The new study involved 23 such patients. According to researchers at Dana-Farber Cancer Institute, in Boston, more than one-third of the patients had tried -- and ultimately failed -- at least six lines of treatment. Four-fifths of the patients had also undergone stem cell transplant therapy in hopes of curing their disease, but also failed.
The new phase 1 trial involved a drug called nivolumab, a therapy that frees the immune system to attack cancer cells.
"Nivolumab is a novel therapy which blocks the protein PD-1 -- a 'brake pedal' of certain immune cells," Brody explained. "This allows patients' immune systems to attack their own cancer -- an old concept which has shown unprecedented results in recent years."
Following treatment, four of the patients had no detectable tumor left and the tumors in 16 other patients had shrunk to less than half of their original size, the researchers said. Six months after treatment, 86 percent of patients were alive and continued to show response to the therapy. One year after treatment, most of the patients continued to do well.
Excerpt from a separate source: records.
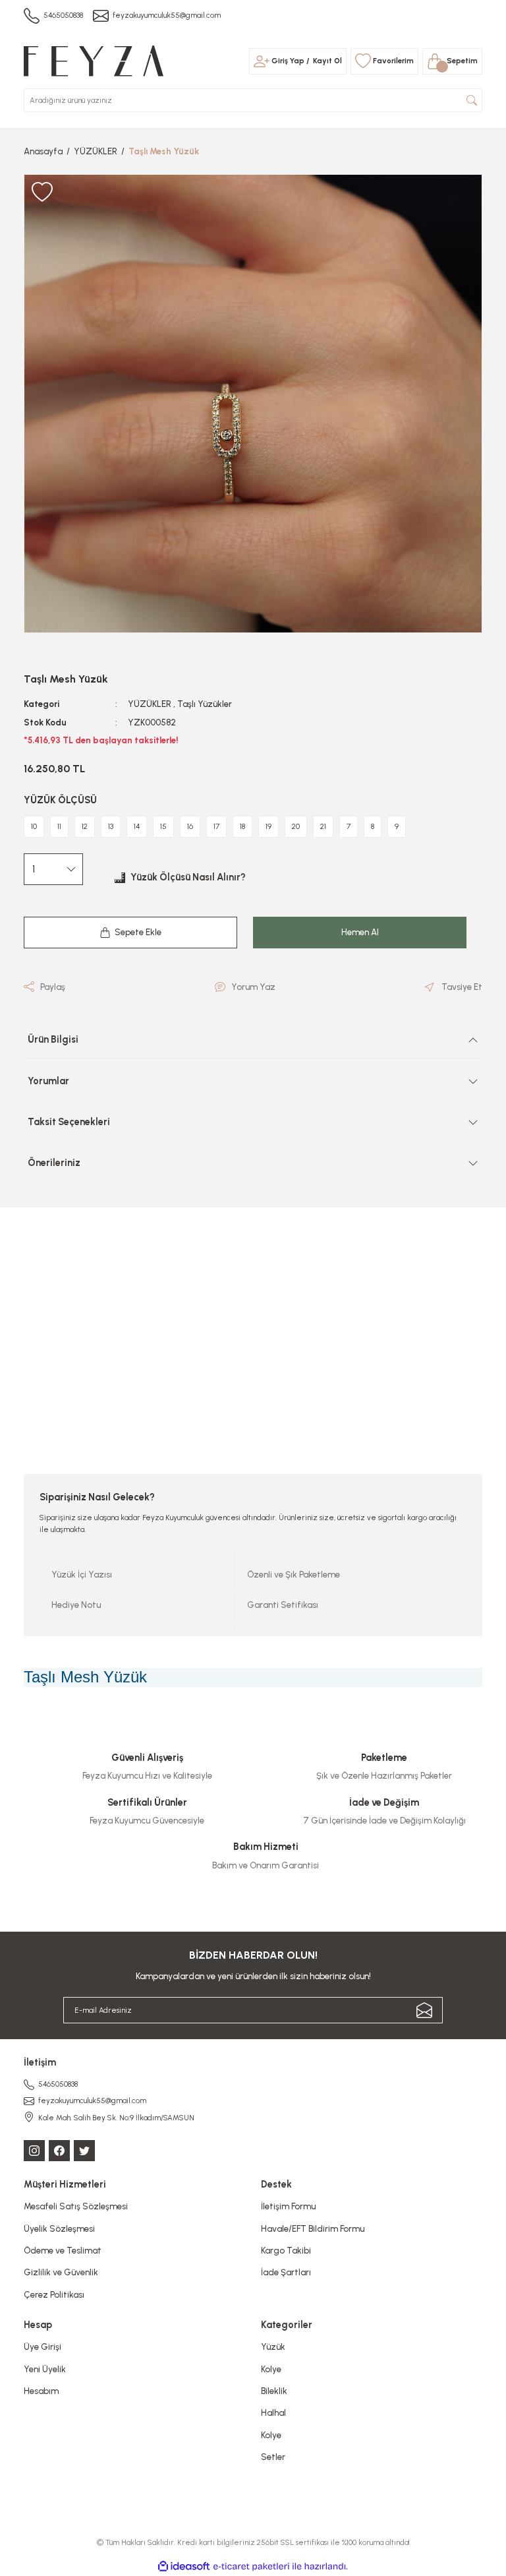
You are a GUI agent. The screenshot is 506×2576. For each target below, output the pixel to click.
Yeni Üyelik (45, 2369)
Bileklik (274, 2390)
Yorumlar (48, 1081)
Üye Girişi (42, 2346)
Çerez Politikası (54, 2294)
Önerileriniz (54, 1163)
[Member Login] (261, 61)
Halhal (273, 2412)
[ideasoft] (183, 2567)
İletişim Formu (288, 2206)
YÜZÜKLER (149, 703)
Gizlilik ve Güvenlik (61, 2272)
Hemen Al (360, 932)
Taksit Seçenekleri (69, 1122)
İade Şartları (286, 2272)
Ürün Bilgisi (53, 1039)
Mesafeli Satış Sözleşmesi (76, 2206)
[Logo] (93, 60)
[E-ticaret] (251, 2566)
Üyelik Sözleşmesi (59, 2228)
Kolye (271, 2369)
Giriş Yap (287, 60)
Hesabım (41, 2390)
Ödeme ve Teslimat (62, 2250)
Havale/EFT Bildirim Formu (312, 2228)
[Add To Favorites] (42, 192)
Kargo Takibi (286, 2250)
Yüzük (273, 2346)
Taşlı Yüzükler (204, 703)
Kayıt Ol (327, 60)
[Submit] (424, 2010)
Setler (273, 2456)
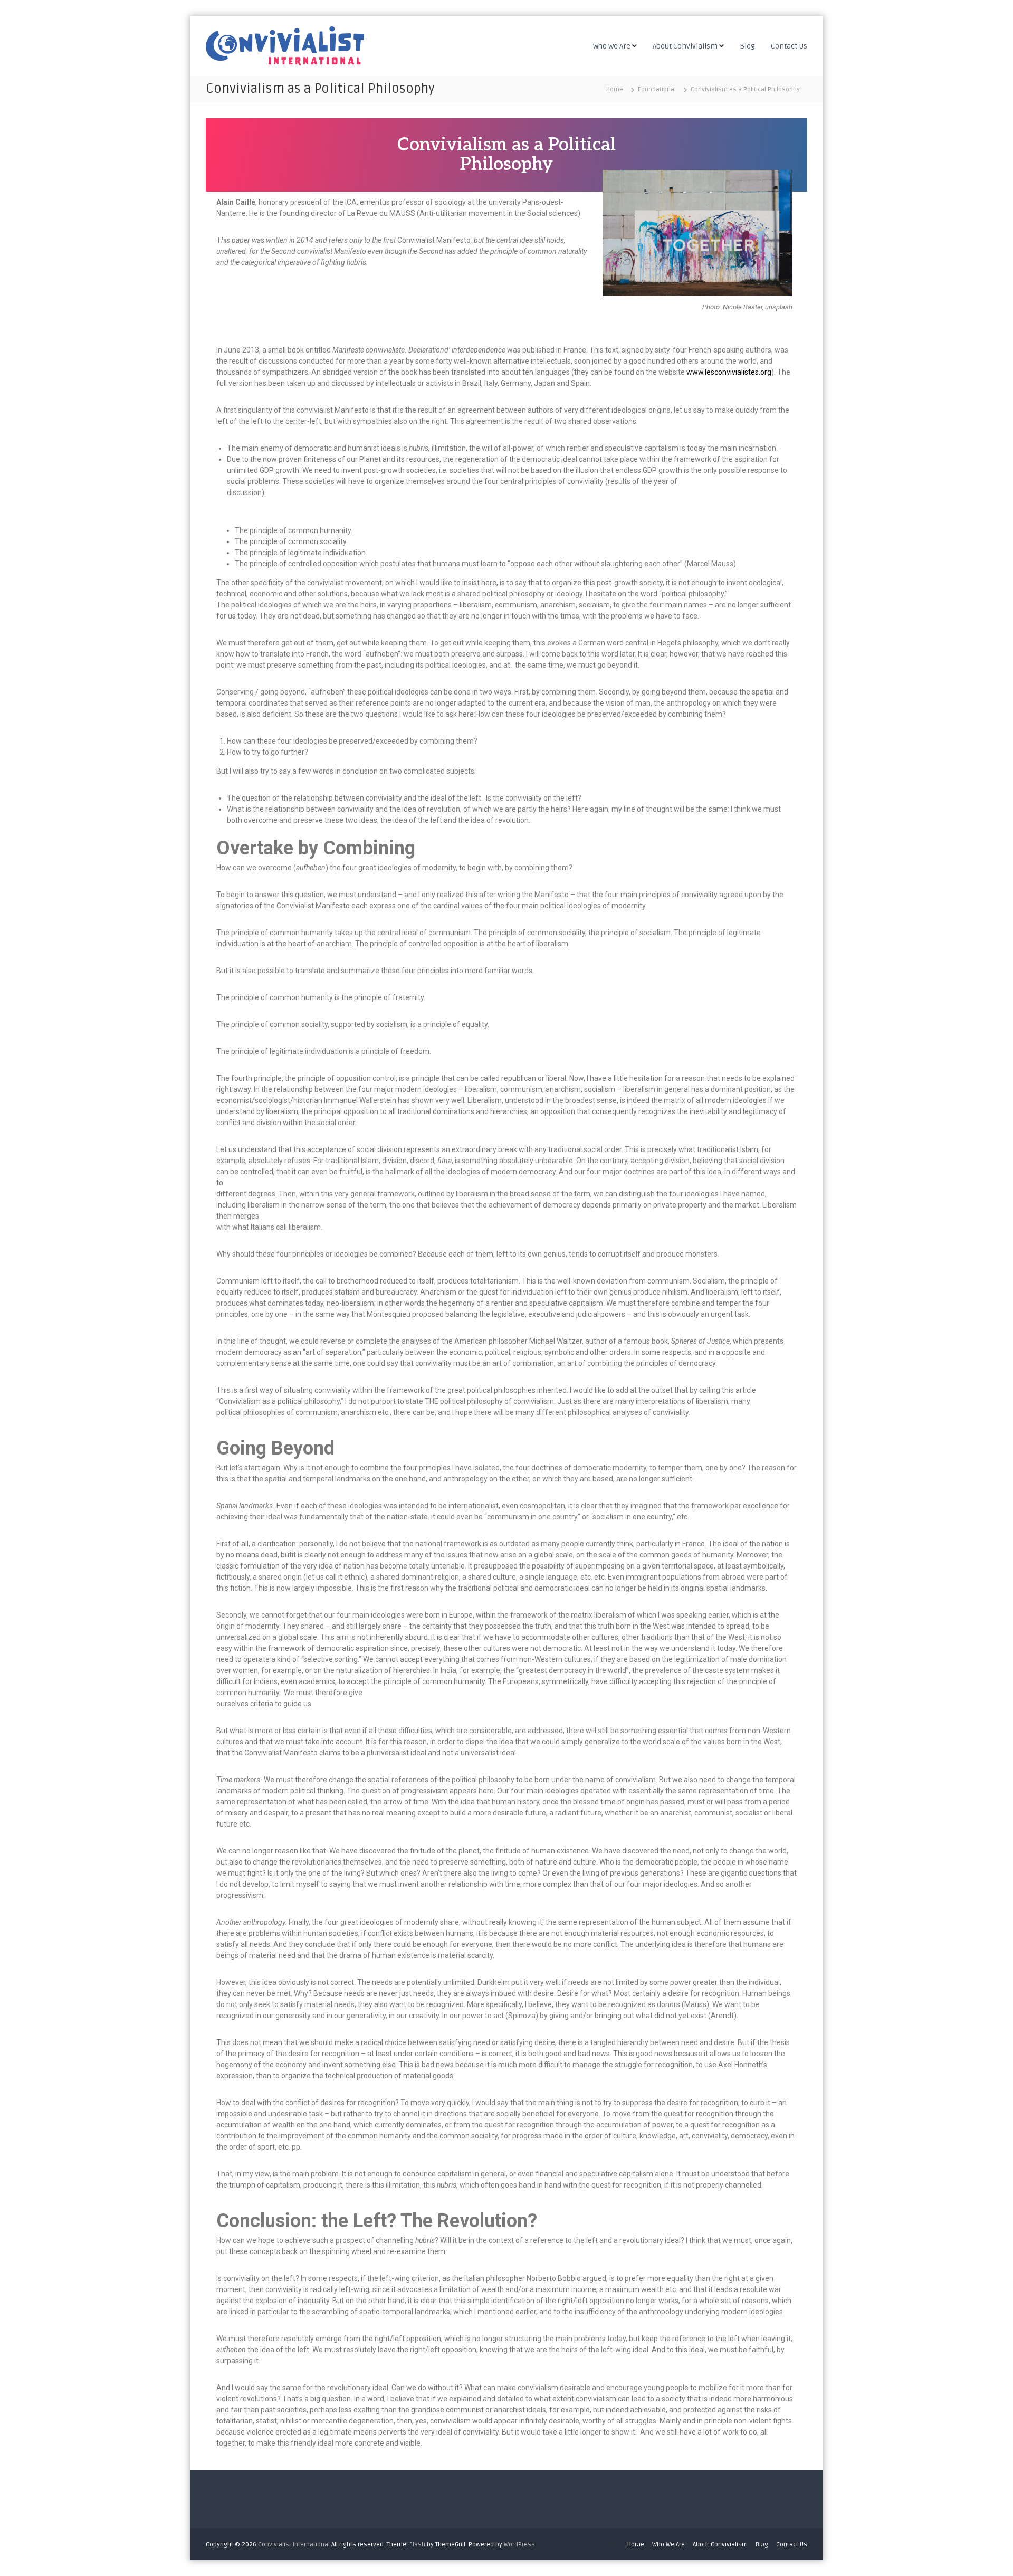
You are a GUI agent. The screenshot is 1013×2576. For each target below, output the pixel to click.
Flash (417, 2545)
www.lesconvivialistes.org (728, 372)
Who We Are (611, 46)
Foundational (657, 89)
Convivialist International (294, 2545)
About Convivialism (685, 46)
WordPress (519, 2545)
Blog (747, 46)
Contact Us (789, 46)
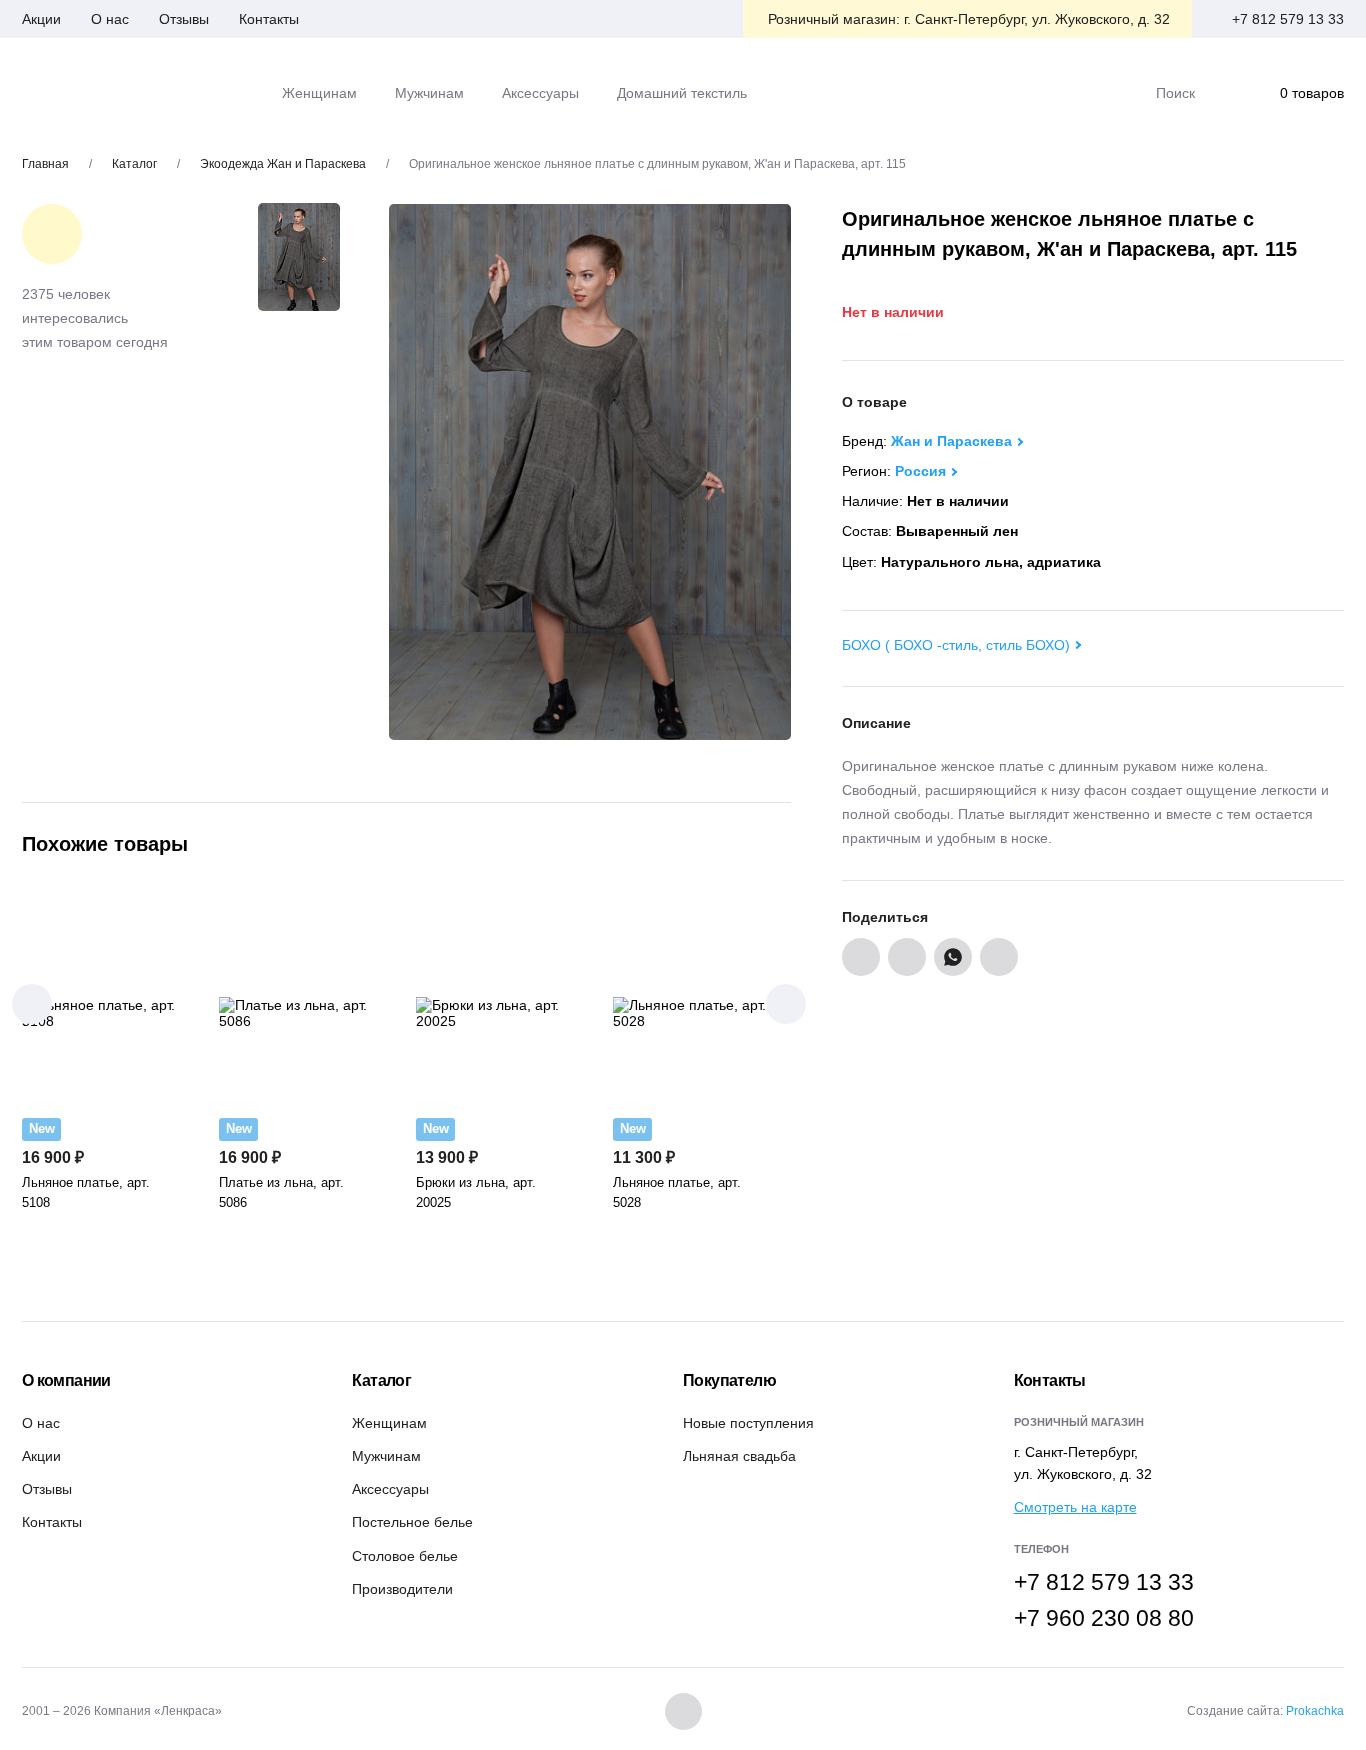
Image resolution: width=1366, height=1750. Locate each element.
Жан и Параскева (951, 441)
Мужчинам (386, 1456)
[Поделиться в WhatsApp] (953, 957)
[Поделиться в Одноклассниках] (907, 957)
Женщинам (389, 1423)
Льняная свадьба (739, 1456)
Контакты (269, 19)
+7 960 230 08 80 (1104, 1618)
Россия (920, 471)
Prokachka (1315, 1711)
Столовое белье (405, 1556)
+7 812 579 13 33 (1288, 19)
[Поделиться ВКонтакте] (861, 957)
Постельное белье (412, 1522)
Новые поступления (748, 1423)
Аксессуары (390, 1489)
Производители (402, 1589)
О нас (110, 19)
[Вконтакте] (683, 1711)
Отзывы (184, 19)
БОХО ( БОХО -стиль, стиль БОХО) (956, 645)
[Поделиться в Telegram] (999, 957)
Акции (41, 19)
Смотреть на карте (1075, 1507)
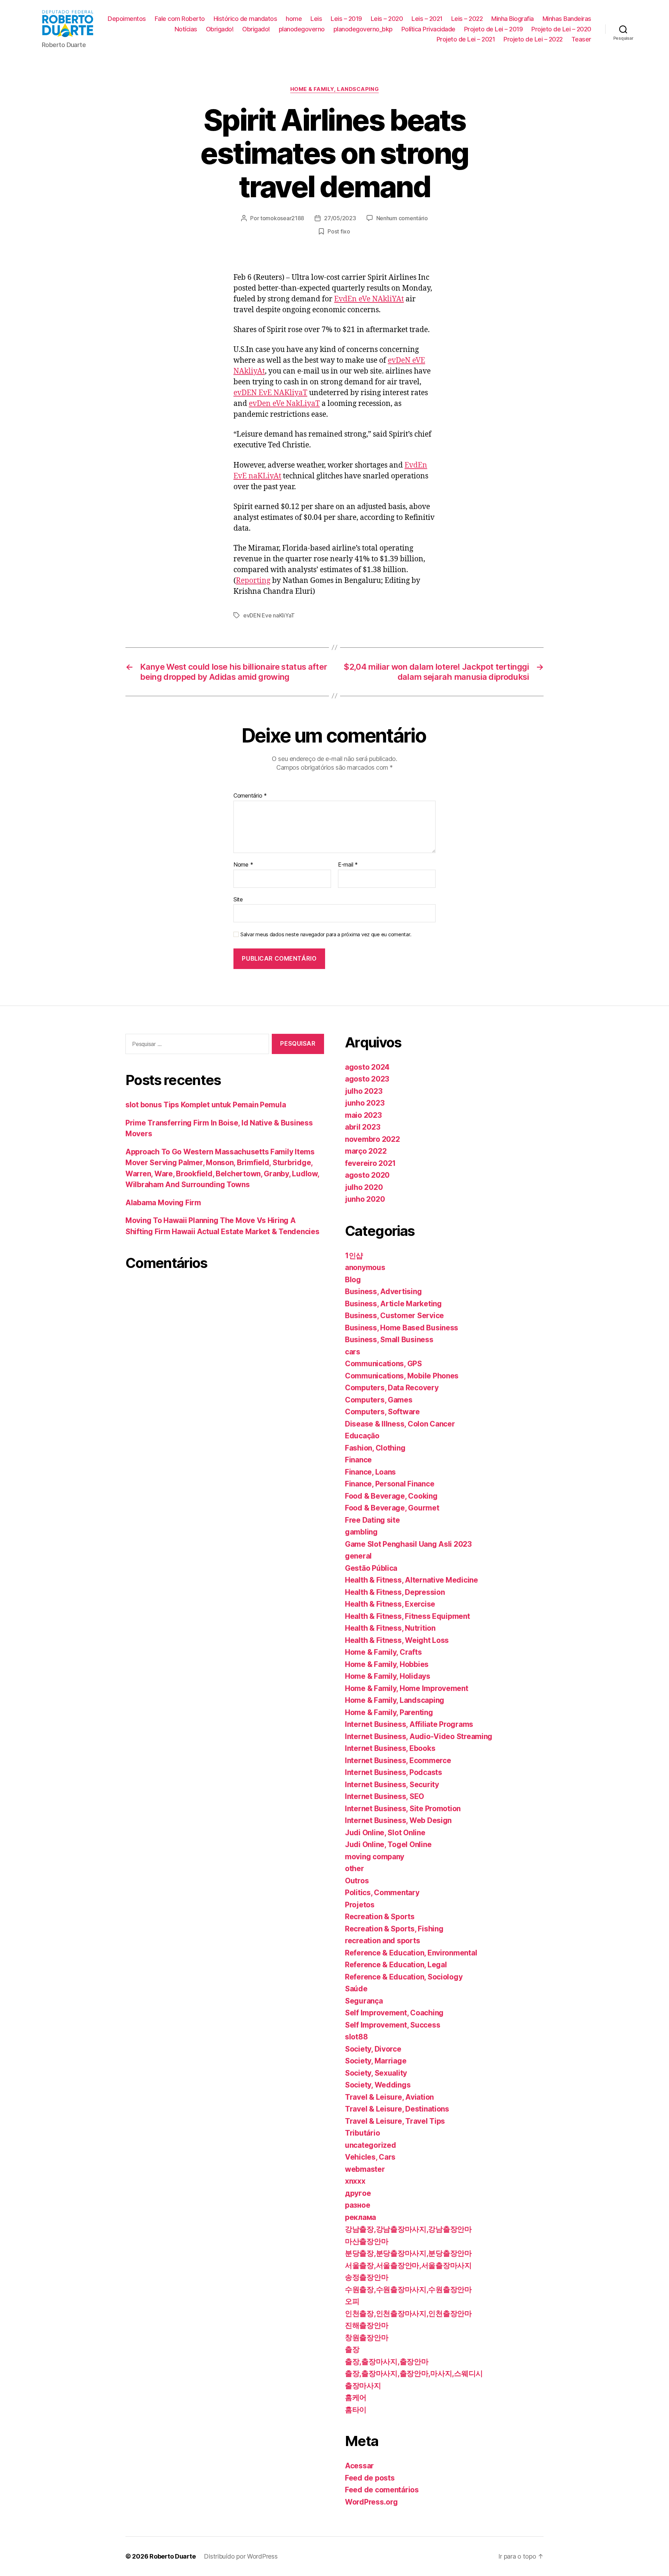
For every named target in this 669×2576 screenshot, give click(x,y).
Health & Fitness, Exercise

About 20 percent of the patients had serious treatment-related side effects, but none of them were life-threatening, the study's authors said.
"What makes these results especially encouraging is that they were achieved in patients who had exhausted other treatment options," study co-senior author Dr. Margaret Shipp, chief of the division of hematologic neoplasia at Dana-Farber Cancer Institute, said in an institute news release.
"We're also excited by the duration of responses to the drug: the majority of patients who had a response are still doing well more than a year after their treatment," she added.
The study was published Dec. 6 in the New England Journal of Medicine to coincide with its expected presentation on Saturday at the annual meeting of the American Society of Hematology, in San Francisco.
The study received funding from Bristol-Myers Squibb, which markets nivolumab, as well as funding from the U.S. National Institutes of Health.
According to the researchers, the new findings have led the U.S. Food and Drug Administration to designate nivolumab as a "breakthrough therapy" for patients with relapsed Hodgkin lymphoma, and a large phase 2 trial is currently under way.
That's encouraging news, Brody said, because the patient pool in the current study is small. "Moving forwards, ongoing studies will assess the true efficacy and safety of this approach in larger studies," he said.
Side effects could be a stumbling block, as well. "As the therapy can increase anti-tumor immune responses it may also cause potentially dangerous anti-self-immune responses," Brody said. "Examples of this -- such as inflammation of the pancreas -- did occur, though only two patients had to discontinue therapy due to side effects."
Nevertheless, these early results are promising, he said.
"Even this early hint of remarkable results suggests that patients' immune systems will be the next powerful tool in fighting this type of cancer," Brody said.